Brachystelma tumakurense

Scientific classification
- Kingdom: Plantae
- Clade: Tracheophytes
- Clade: Angiosperms
- Clade: Eudicots
- Clade: Asterids
- Order: Gentianales
- Family: Apocynaceae
- Genus: Brachystelma
- Species: B. tumakurense
- Binomial name: Brachystelma tumakurense Gundappa, Sringesw., Vishwan. & Venu

= Brachystelma tumakurense =

- Genus: Brachystelma
- Species: tumakurense
- Authority: Gundappa, Sringesw., Vishwan. & Venu

Species of flowering plant

Brachystelma tumakurense is a species of tuberous flowering plant in the dogbane family Apocynaceae. It is found in Tumakuru district, Karnataka, India, for which it is named.

== Description ==
Brachystelma tumakurense is a perennial herb. It has an unbranched, erect and delicate stem that grows up to a height of 1 m. The long and narrow leaves, which are curled such that they appear cylindrical, are about 13 cm long and are separated by internodular spaces of 6–7 cm. The stem is weak and sometimes bends under the weight of the leaves and flowers.

The plant bears 3–6 drooping flowers. The flowers' pedicels are thread-like and measure about 5 mm in length. Flower buds are about 5 mm long when mature. The flowers have five sepals, which measure 2.5-3 mm in length, are green on the underside and maroon above. Five hairy-looking petals, each measuring 9-10 mm long, are borne. The petals' lobes are light green; the bases are greenish, with maroon spots.

=== Phenology ===
The plant itself grows from May to August, after which it withers. The oblong underground tuber, which is edible, persists for up to a year. Flowers are borne from June to July, and fruits from August to September.

== Taxonomy ==
Brachystelma tumakurense was identified from a moist mixed forest in Tumakuru district, Karnataka, in 2017, when deficient rainfall caused grasses surrounding the plant to grow shorter than usual. The plant is named for Tumakuru district.

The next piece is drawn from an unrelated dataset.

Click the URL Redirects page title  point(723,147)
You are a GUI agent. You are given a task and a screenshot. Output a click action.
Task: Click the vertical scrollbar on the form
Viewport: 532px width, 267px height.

Brachystelma tumakurense is closely related to B. bourneae, B. maculatum and B. rangacharii; the plants all have oblong tubers, erect stems, long and narrow leaves, and bear 3–6 flowers. B. tumakurense is differentiated from the other three species by having green petals spotted with maroon—the other plants have differently-coloured flowers.

== Distribution and habitat ==
Brachystelma tumakurense is known only from the locality from where it was first described—Devarayanadurga in Karnataka's Tumakuru district. It is found growing among grasses in moist mixed forests.